Return every line from the one with "Click the table scrollbar up arrow" through the one with "This screenshot has height=784, width=1568.", inclusive, exactly as it appears below.
** Opening Listed entries block **
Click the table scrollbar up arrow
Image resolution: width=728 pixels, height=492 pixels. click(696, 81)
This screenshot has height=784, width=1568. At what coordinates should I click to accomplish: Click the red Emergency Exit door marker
** Closing Listed entries block **
** Opening Listed entries block **
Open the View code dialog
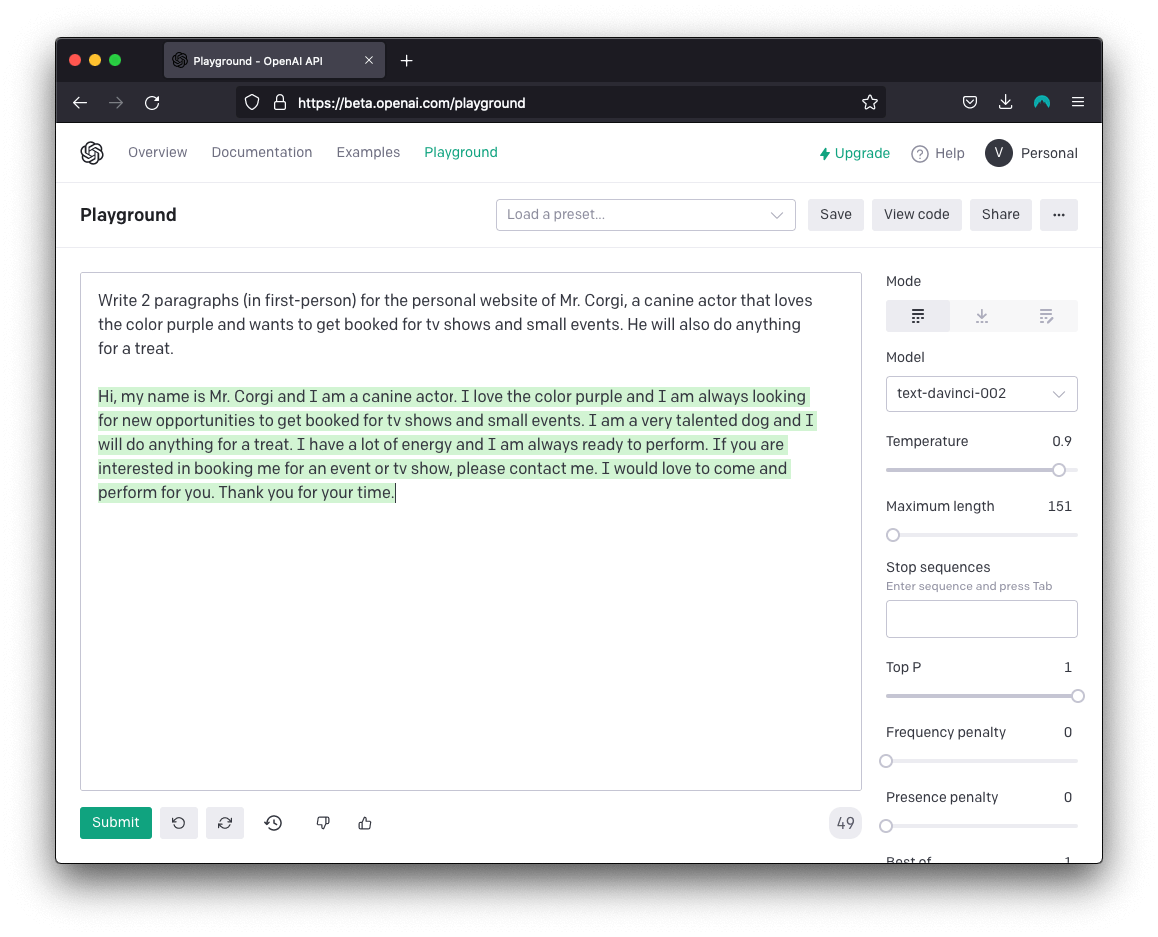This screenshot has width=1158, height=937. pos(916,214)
** Closing Listed entries block **
**Completed task**
Click the table scrollbar up arrow
Image resolution: width=728 pixels, height=492 pixels. click(696, 81)
This screenshot has height=784, width=1568. At what coordinates should I click to accomplish: Click the red Emergency Exit door marker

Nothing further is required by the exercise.